The landlady of the Ship, Susan Hurrell, said that after Mathews and Samuel George left, Lilly had another glass of shenacrum. George went into the kitchen and had tea with Mr Hurrell, the landlord, whom he knew; and was sick. Their departure from the Ship was delayed by Lilly asking for a drink of whisky and the ferryman Whatty, who apparently had now come to the inn for them, having threepennyworth of rum. Remember, it was a November night, dark, stormy, late, and probably cold. Drink warms.

The landlady said that when they left the Ship George and Lilly were sober. A coastguard on his way home said that he saw George fall over and the other two pick him up. This was by St Uny's church on the path to the ferry, about five hundred metres from the Ship. He said George "was certainly the worse for liquor" but the other two seemed sober. This was "about ten o'clock" at night. Mrs Hurrell said they left the inn at twenty to nine. She repeated this time when challenged. We have no sure way of knowing whether George was drunk or sober when they left the Ship and no way of reconciling the two times given.

That was the last anyone saw of the three men alive. What happened on the ferryboat was unwitnessed and unknown. We are told by the Cornishman of 25 November 1880 that at the likely time of their dark, night crossing there was a southeasterly gale and a half-ebb tide fast going out of the River Hayle. A stormy night and fast, agitated waters: these do not strike me as circumstances in which the ferryman would normally venture the river and Whatty and Lilly were experienced boatmen.

The alarm was raised the next morning and the river searched. Nothing was found except "part of the ferryboat" on the sands at Hayle. No one could have doubted the men were dead.

Then on 1 December George's body was found at Godrevy. On 23 December, a month after the accident, Whatty's body was found at Perranporth. I do not know whether this finding of him was a relief for his family or the worst of Christmas gifts. His face was unrecognisable and he was identified by his possessions, including a silver watch marked EW and a bill from Whatty to R Roscorla, marked paid. I do not know whether Lilly's body was ever found.

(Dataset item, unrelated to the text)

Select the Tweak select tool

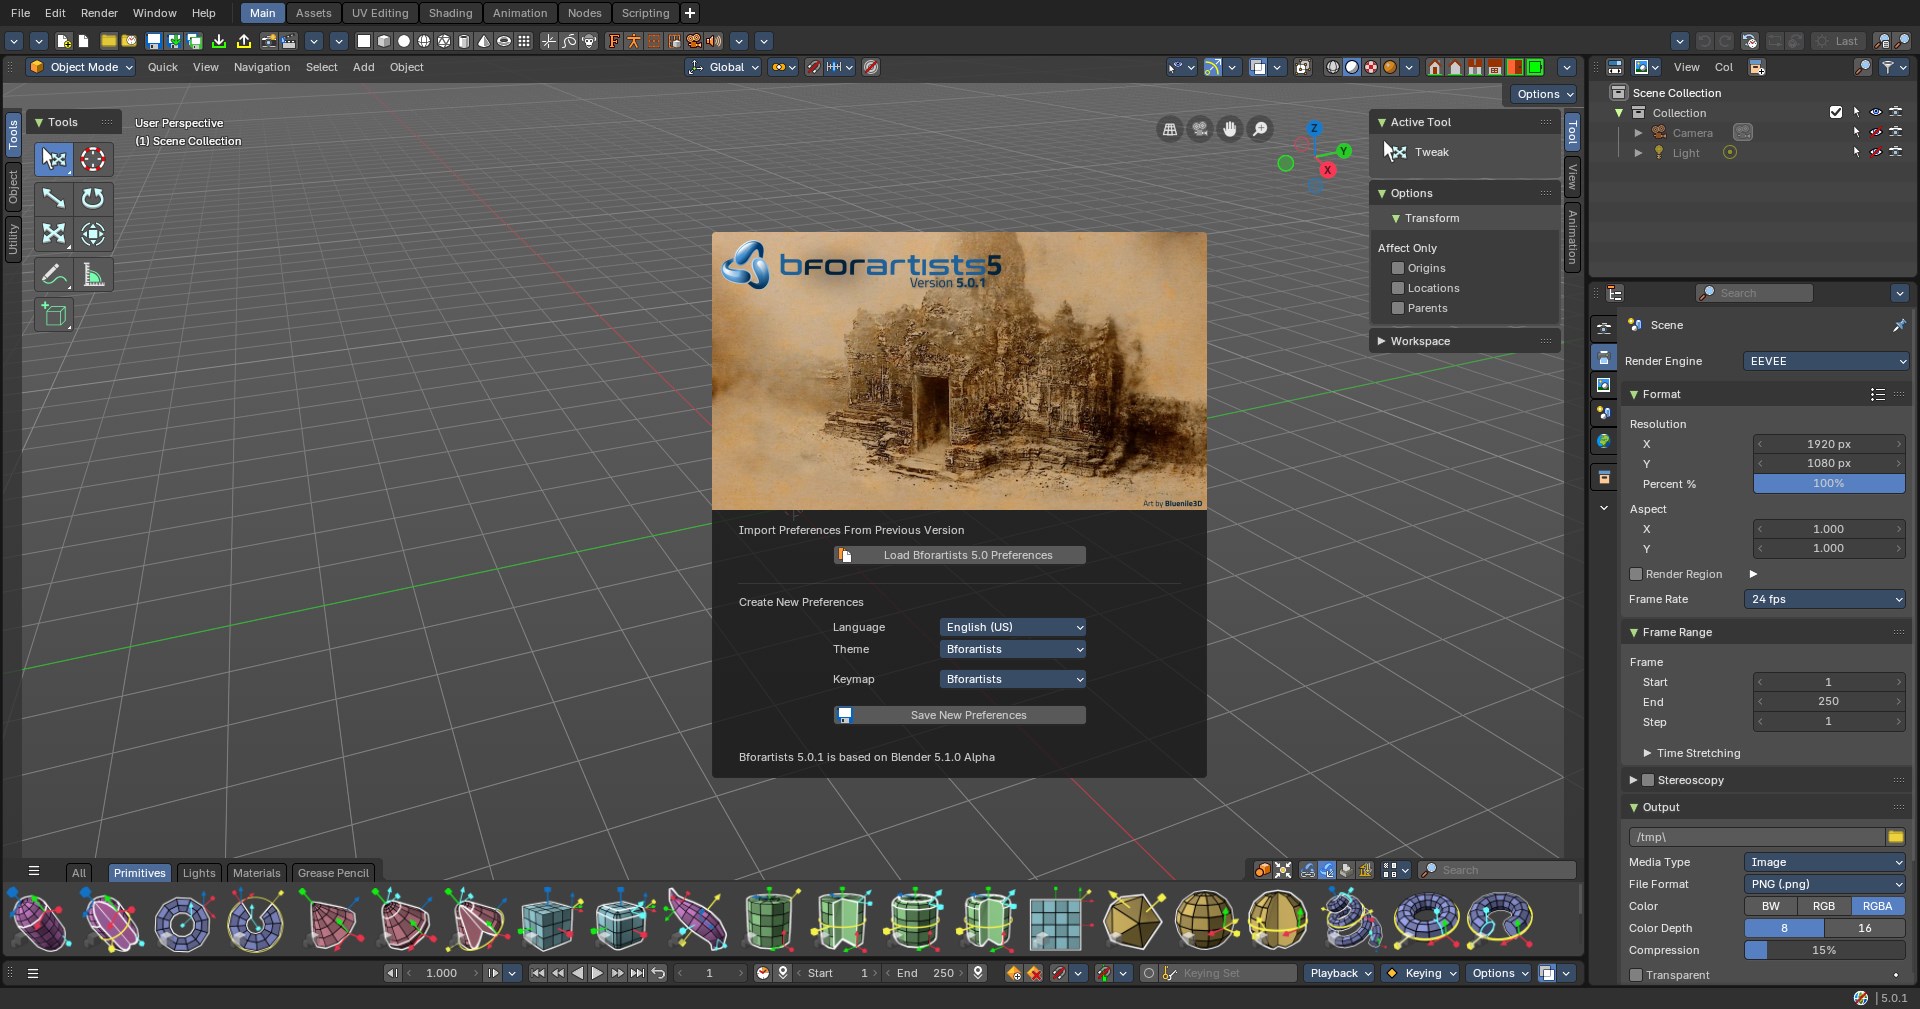(x=54, y=159)
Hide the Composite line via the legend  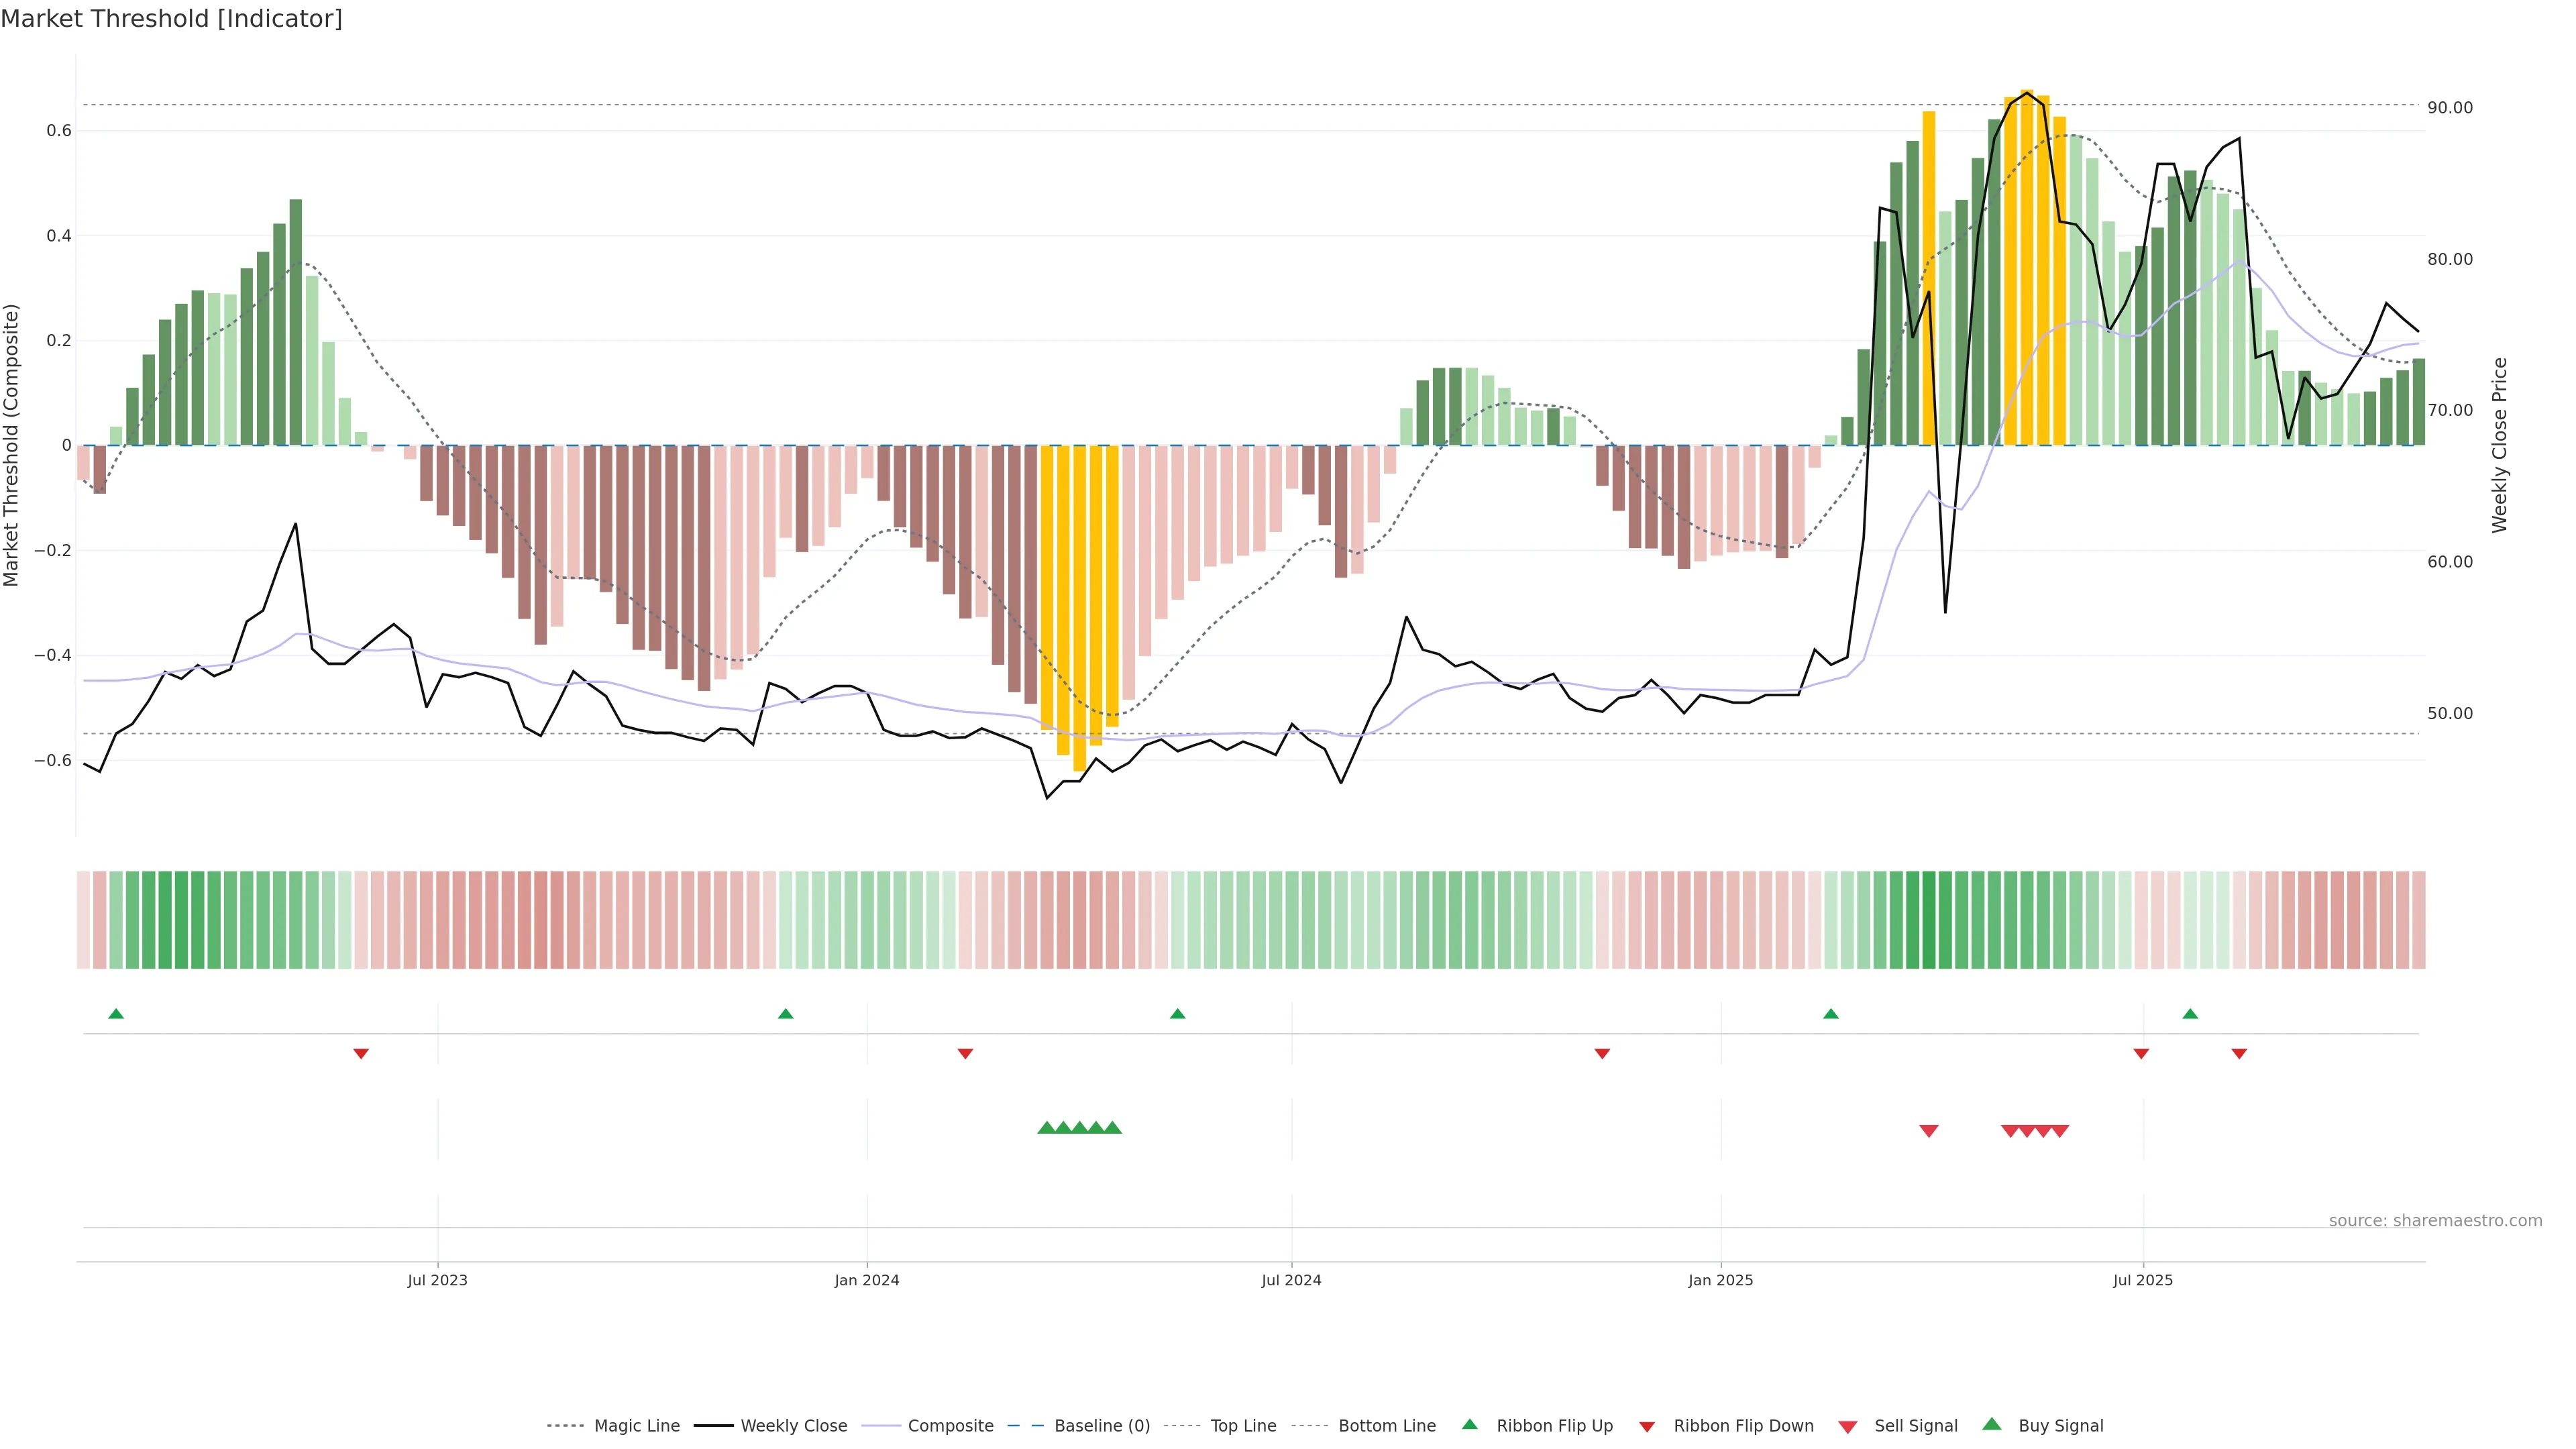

At the time of his death Edwin Whatty was about forty seven. The censuses describe him as a labourer and tailor. He had presumably taken over as ferryman from his father-in-law Thomas Gall in the 1870s. His death certificate, dated 25 December 1880, records his death as "accidentally drowned by the sinking of his ferryboat." Lilly was captain of the steam tug North Star of Hayle and his wife was expecting their fourth child soon. George was about forty one and a shipwright and a second foreman in Harvey's shipbuilding yard at Hayle. The three drowned men left three widows and sixteen children. Funds were raised for the families, more than 100, and arrangements made to administer the money. I think this shows that, whatever the circumstances of the accident, local people had practical concern for the families. Edwin Whatty's son-in-law, Charles Neilsson, a Norwegian who lived in Lelant, was appointed as ferryman by Praed and keeper of the harbour lights at Lelant by Harveys, a practical kindness by the respective owners, to help the family. The census of 1881 shows him helped by Edwin's sixteen year old son, Thomas Whatty, who became the ferryman until his natural death in 1910.

The story of the accident that I have told here is based on the nineteenth-century contemporary accounts in the local newspapers. It differs substantially from some of the twentieth-century accounts which give a different year or imprecise date, say that only one body was recovered, and, above all, give the drowned ferryman's forename as Thomas: a trinity not consonant with the contemporary accounts of the accident.


Shenacrum: JAGO FW (1882) The ancient language and dialect of Cornwall [copy at Cornish Studies Library, Redruth]: defines shenagrum as a drink of rum, sugar, and lemon, with hot beer. This is probably what the papers called shenacrum.